(SOURCE INFORMATION begins)
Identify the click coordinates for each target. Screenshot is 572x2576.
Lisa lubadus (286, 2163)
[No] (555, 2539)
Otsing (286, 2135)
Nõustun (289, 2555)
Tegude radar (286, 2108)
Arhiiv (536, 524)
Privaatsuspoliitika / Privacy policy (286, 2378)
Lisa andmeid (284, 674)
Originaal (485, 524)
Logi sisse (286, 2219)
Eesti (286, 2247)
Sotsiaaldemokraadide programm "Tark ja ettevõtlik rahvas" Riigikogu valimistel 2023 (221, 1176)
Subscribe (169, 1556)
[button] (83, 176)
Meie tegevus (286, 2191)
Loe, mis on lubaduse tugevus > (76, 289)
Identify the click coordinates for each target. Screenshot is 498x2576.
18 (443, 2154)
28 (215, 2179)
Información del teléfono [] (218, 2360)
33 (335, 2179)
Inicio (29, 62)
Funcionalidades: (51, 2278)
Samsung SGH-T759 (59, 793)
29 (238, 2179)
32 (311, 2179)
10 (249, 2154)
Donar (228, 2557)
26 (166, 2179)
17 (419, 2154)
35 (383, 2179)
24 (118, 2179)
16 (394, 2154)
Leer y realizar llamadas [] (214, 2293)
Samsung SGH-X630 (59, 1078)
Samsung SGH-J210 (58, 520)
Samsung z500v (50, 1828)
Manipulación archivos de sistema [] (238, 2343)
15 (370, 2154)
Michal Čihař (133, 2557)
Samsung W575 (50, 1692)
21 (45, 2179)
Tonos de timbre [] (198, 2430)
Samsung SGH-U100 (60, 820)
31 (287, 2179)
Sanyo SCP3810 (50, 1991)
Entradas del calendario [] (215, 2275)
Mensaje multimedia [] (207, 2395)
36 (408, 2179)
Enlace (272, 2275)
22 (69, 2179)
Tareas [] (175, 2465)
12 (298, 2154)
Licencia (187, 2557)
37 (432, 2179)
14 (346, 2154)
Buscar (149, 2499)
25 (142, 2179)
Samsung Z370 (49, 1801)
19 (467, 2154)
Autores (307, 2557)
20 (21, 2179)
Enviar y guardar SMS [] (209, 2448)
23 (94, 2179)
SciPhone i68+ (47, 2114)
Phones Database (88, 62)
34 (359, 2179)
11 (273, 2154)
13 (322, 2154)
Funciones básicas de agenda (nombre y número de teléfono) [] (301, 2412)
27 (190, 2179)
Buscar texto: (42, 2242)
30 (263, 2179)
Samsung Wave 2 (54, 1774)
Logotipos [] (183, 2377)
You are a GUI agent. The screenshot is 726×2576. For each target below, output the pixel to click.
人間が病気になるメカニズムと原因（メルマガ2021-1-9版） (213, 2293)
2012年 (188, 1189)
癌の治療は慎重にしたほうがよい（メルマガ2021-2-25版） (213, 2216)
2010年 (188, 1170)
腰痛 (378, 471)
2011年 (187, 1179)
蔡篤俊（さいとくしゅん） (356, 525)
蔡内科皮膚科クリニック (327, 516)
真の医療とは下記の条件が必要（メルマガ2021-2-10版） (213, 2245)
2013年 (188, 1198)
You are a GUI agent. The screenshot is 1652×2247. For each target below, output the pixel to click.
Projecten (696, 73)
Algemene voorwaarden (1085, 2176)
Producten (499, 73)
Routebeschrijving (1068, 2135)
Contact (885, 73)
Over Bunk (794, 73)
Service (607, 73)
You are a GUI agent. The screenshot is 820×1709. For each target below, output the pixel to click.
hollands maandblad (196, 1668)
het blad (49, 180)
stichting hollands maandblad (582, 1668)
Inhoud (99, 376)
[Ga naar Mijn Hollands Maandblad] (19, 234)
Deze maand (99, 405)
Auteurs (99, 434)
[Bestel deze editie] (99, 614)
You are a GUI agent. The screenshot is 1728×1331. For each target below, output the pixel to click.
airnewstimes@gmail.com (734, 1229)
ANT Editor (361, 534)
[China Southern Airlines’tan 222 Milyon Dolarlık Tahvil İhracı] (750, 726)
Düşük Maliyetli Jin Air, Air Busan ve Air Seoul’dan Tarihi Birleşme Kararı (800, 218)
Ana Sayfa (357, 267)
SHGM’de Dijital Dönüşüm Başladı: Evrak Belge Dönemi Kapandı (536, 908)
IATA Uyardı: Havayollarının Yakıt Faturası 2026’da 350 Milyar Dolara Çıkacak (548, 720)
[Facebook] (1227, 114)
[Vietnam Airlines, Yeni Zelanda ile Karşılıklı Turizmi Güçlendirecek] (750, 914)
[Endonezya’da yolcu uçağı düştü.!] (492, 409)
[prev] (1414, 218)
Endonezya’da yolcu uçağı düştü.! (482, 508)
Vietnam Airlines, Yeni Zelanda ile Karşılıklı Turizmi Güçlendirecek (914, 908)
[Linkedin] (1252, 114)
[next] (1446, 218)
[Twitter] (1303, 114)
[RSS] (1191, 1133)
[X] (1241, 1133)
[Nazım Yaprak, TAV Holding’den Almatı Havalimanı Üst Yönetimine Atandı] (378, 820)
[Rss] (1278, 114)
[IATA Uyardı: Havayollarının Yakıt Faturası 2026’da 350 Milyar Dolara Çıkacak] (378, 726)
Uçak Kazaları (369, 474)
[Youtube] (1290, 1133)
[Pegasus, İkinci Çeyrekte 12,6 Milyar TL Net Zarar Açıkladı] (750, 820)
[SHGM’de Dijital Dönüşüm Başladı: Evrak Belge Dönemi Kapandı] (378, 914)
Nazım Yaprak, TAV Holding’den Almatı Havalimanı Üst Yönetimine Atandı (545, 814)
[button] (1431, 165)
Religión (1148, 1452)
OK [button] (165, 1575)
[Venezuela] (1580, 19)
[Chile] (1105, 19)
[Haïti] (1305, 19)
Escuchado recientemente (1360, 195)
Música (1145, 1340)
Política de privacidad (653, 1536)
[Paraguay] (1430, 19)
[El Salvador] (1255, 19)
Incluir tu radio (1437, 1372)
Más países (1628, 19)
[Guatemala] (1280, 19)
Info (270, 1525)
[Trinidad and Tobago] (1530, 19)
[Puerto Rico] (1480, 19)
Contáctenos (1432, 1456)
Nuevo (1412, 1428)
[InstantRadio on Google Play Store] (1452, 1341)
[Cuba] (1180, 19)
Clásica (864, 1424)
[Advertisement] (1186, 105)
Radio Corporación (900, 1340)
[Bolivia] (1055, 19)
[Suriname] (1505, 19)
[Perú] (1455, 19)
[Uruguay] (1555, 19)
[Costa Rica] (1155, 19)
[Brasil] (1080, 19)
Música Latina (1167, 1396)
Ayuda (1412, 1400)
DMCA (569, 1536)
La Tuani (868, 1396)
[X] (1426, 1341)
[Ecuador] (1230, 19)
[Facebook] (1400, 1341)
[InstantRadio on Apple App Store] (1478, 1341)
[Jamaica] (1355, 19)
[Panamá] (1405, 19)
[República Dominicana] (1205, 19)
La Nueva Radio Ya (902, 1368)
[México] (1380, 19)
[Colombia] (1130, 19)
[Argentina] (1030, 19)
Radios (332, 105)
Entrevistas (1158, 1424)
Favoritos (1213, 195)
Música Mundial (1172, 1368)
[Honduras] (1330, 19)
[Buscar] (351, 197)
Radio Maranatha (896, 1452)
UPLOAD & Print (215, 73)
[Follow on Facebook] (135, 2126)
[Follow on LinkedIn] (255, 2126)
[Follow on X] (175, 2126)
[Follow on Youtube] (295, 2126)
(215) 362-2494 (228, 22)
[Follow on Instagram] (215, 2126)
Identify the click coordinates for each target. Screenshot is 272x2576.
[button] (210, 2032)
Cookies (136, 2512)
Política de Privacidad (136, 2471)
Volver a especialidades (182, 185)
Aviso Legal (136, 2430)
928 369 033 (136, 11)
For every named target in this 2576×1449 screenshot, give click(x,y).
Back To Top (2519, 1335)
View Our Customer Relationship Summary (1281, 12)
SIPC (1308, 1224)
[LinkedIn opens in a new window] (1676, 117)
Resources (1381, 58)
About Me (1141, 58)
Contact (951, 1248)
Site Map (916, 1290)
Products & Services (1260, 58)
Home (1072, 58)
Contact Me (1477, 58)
(SOURCE INFORMATION ends)
Would you please write out, exactly and with no other lines, the stretch of the listing above from the line containing "28 (215, 2179)" through the line containing "Sanyo SCP3810 (50, 1991)"?

* [RESPONSE]
28 (215, 2179)
Información del teléfono [] (218, 2360)
33 (335, 2179)
Inicio (29, 62)
Funcionalidades: (51, 2278)
Samsung SGH-T759 (59, 793)
29 (238, 2179)
32 (311, 2179)
10 (249, 2154)
Donar (228, 2557)
26 (166, 2179)
17 (419, 2154)
35 (383, 2179)
24 (118, 2179)
16 (394, 2154)
Leer y realizar llamadas [] (214, 2293)
Samsung SGH-X630 (59, 1078)
Samsung SGH-J210 (58, 520)
Samsung z500v (50, 1828)
Manipulación archivos de sistema [] (238, 2343)
15 (370, 2154)
Michal Čihař (133, 2557)
Samsung W575 (50, 1692)
21 (45, 2179)
Tonos de timbre [] (198, 2430)
Samsung SGH-U100 (60, 820)
31 (287, 2179)
Sanyo SCP3810 (50, 1991)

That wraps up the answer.